++++ Document section ++++

That's going to come down to an individual observer's priors on probabilities of "pandemic virus being more closely patterned to every other pandemic in human history" vs. "pandemic introduced via a novel mechanism that has never become a pandemic before."
Wasn't the lab working with coronaviruses? So maybe some of it escaped. I really don't see how that's an unnecessary multiplication of entities. Is the objection simply that, pandemics have emerged from markets, but not labs? But we know that an escape of a coronavirus could lead to a pandemic.
I see nothing needlessly complex here, and certainly not extraordinary.
I don’t believe anyone is saying it’s needlessly complex, but Occam’s Razor isn’t “the second simplest explanation is usually the correct one.”
On one hand you have the market which housed animals that throughout its history some have had and spread different coronaviruses naturally. Every prior pandemic has been believed to have been from animal to human transmission, it’s seemingly the simplest explanation.
The lab leak theory of course assumes a lab accident. Biolab accidents are fairly rare, some years have no recorded accidents, others a handful. They’ve all been successfully contained with no more than a couple fatalities each.
It’s not that it’s needlessly complex. It’s that you have a market with animals who have coronaviruses and you have a lab that studies coronaviruses. Both are reasonable explanations, but a pandemic similar to all other prior pandemics and lots of humans being exposed to lots of potential virus carriers with no protection _is_ a simpler explanation.
Having said that, I’ve remained open minded and willing to consider both reasonable and unproven. Some pandemic will be the first from a lab leak, this may have been it. We will probably never definitively know.
> It’s not that it’s needlessly complex. It’s that you have a market with animals who have coronaviruses and you have a lab that studies coronaviruses. Both are reasonable explanations, but a pandemic similar to all other prior pandemics and lots of humans being exposed to lots of potential virus carriers with no protection _is_ a simpler explanation.
The likelihood a lab accident is independent of "all other prior pandemics", because it is not adjusted by whether there have been two natural pandemics, or two million of them. Rather, it's adjusted by the safety practices at the lab.
It's still not obvious that the wet market explanation is simpler than the lab leak. I don't see Occam's Razor making a selection here.
All throughout history viruses have spread from close animal contact with humans. Including—and I cannot stress this enough—a novel coronavirus circa 2002 that spread from bat to intermediary host to humans in a wet market in the very same country.
In comparison, for the lab leak you’re assuming a lab accident (rare), that it wasn’t noticed and quarantined immediately (even rarer), and that the wet market still randomly became the epicenter of early cases despite at that point the transmission being human to human (rare, there’d be no reason for it to be any more significant than any other place people gather).

++++ Given entries ++++

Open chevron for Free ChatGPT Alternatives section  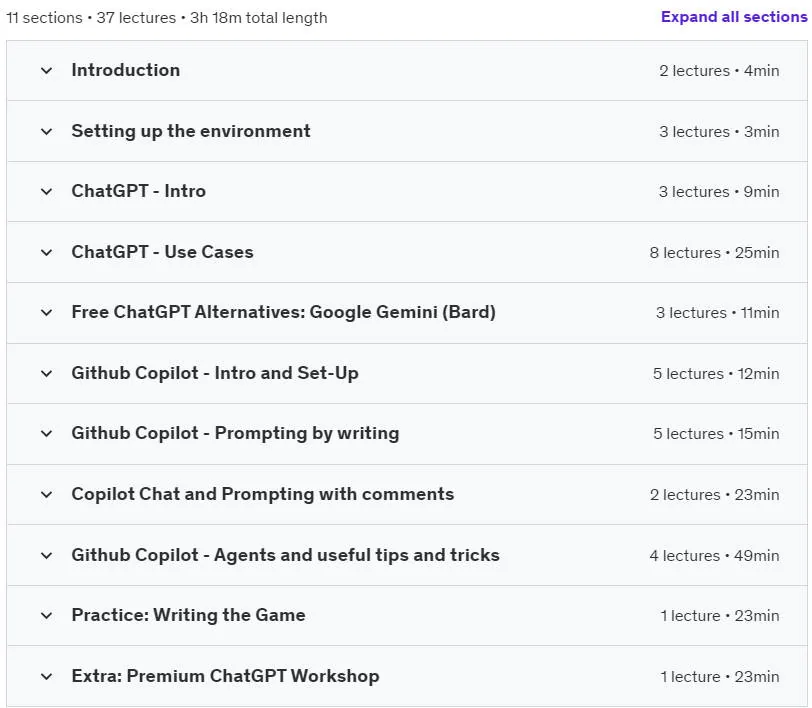coord(47,313)
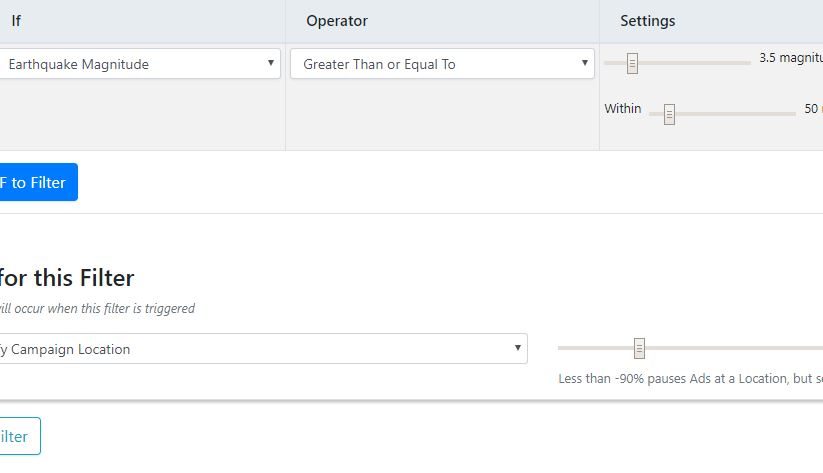Click the blue 'to Filter' button

tap(36, 183)
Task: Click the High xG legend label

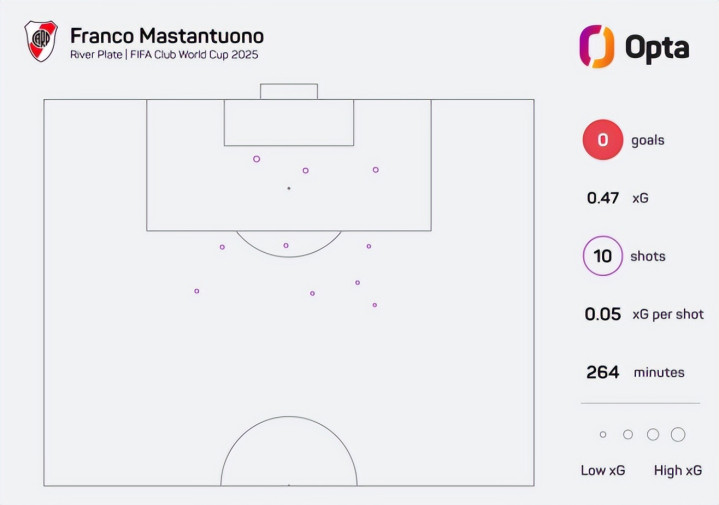Action: point(678,471)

++++

> _Required action_:
From the comment thread above on the pandemic's origin, extract the passage starting at "Wasn't the lab" and ending at "certainly not extraordinary.".

> _Written solution_:
Wasn't the lab working with coronaviruses? So maybe some of it escaped. I really don't see how that's an unnecessary multiplication of entities. Is the objection simply that, pandemics have emerged from markets, but not labs? But we know that an escape of a coronavirus could lead to a pandemic.
I see nothing needlessly complex here, and certainly not extraordinary.